§ TO DO:
**1.** Please decide whether each of the following statements agrees with the One Israel passage, answering yes or no and quoting the words of the passage that settle it. (a) Gesher was given the number three spot on the list. (b) Surveys before the election predicted that One Israel would win 26 seats. (c) Meimad took three of the party's 26 seats.
**2.** Reproduce word for word everything in the One Israel passage from "One Israel (Hebrew: ישראל" down to "1999 Knesset elections.".

— Begin EXCERPTED PASSAGE —

One Israel (Hebrew: ישראל אחת‎, Yisrael Akhat) was an alliance of the Israeli Labour Party, Meimad and Gesher created to run for the 1999 Knesset elections.

[edit] Background

One Israel was formed by Labour Party leader Ehud Barak in the run up to the 1999 elections with the aim of making the Labour Party appear more centrist and to reduce its secularist and elitist reputation amongst Mizrahi voters (Gesher was led by prominent Mizrahi politician and former Likud MK David Levy whilst Meimad is a religious party) modelled on Tony Blair's transformation of the British Labour Party into New Labour.[1] The coalition agreement gave Gesher the number three spot on the list (behind Barak and Shimon Peres), two other safe positions and a promise that Levy would get a ministerial position. Meimad were promised one safe spot on the list and a ministerial position for a member who did not make it into the Knesset.

In the run-up to the election surveys predicted the party would win 33 seats. However, although One Israel did emerge as the largest faction in the Knesset, its 26 seats was the lowest ever by a winning party (Labour's 34 in the 1996 elections whilst running alone had been the previous low). Of the 26 seats, Labour took 22, Gesher 3 and Meimad one. As per the pre-election agreement, Levy was appointed Deputy Prime Minister and Minister of Foreign Affairs and Meimad's Michael Melchior was made Minister of Social and Diaspora Affairs.

— End EXCERPTED PASSAGE —
— Begin MATERIAL PROVIDED —

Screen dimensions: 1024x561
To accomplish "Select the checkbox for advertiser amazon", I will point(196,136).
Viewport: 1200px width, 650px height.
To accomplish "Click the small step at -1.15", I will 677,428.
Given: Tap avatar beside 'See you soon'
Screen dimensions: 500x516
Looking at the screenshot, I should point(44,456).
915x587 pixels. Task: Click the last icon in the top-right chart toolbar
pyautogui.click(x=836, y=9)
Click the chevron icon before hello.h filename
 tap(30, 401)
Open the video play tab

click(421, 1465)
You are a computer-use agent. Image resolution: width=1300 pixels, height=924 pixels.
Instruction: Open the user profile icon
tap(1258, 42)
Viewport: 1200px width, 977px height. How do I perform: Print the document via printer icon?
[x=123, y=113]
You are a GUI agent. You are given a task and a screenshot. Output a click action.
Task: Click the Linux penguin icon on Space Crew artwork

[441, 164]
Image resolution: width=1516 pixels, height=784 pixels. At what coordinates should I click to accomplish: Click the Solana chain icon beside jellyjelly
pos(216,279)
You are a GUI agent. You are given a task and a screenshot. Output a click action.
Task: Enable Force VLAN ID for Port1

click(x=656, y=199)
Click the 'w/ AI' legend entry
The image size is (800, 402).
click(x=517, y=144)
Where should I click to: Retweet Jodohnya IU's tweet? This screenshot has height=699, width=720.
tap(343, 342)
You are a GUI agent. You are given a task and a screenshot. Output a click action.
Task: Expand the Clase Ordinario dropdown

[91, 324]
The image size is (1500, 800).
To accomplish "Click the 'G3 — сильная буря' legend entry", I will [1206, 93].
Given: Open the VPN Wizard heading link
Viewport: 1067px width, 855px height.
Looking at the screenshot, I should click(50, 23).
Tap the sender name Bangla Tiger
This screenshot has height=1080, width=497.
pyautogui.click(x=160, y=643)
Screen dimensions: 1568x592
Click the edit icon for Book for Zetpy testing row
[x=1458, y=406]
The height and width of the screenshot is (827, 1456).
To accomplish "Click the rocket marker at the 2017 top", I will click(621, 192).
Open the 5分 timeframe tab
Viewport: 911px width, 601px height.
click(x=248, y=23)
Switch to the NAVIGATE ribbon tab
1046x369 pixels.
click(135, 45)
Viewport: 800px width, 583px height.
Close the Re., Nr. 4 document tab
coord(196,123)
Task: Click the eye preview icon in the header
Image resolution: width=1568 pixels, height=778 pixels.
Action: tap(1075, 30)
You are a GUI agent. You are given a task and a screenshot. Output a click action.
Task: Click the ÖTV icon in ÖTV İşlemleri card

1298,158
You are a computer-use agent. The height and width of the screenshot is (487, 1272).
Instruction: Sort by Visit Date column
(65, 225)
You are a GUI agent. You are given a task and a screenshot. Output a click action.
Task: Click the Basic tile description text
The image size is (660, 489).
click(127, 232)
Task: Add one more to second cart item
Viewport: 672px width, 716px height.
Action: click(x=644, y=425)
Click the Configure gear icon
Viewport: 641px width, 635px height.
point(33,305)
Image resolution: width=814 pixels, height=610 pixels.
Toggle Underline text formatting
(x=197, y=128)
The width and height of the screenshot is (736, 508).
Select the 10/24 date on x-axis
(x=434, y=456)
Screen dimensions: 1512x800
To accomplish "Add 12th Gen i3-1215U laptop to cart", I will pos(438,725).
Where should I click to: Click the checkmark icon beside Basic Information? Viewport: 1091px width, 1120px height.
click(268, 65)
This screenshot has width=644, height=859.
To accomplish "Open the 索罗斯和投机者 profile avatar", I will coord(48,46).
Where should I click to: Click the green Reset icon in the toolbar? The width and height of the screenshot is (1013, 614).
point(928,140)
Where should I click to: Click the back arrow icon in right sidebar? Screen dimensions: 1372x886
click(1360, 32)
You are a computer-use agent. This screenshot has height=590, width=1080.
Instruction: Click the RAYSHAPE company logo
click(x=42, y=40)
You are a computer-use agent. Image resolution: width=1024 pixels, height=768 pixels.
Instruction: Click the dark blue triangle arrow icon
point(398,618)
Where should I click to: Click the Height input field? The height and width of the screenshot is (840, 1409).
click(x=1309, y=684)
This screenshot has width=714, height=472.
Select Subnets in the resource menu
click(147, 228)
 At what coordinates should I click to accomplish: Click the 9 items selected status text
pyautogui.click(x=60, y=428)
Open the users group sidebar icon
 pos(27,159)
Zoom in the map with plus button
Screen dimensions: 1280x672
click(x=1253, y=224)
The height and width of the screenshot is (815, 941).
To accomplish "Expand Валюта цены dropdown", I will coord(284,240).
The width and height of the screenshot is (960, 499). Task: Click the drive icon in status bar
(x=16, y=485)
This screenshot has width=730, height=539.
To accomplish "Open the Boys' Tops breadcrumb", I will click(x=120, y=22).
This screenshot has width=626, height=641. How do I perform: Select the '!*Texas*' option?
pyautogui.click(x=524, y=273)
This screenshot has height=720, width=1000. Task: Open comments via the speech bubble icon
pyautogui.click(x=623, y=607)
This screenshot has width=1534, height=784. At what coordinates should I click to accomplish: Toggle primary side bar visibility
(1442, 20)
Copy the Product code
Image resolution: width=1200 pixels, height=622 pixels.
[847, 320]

— End MATERIAL PROVIDED —

§ RESULTS FOR EACH TASK:
**1.**
(a) Yes: "The coalition agreement gave Gesher the number three spot on the list"
(b) No: "In the run-up to the election surveys predicted the party would win 33 seats."
(c) No: "Of the 26 seats, Labour took 22, Gesher 3 and Meimad one."

**2.**
One Israel (Hebrew: ישראל אחת‎, Yisrael Akhat) was an alliance of the Israeli Labour Party, Meimad and Gesher created to run for the 1999 Knesset elections.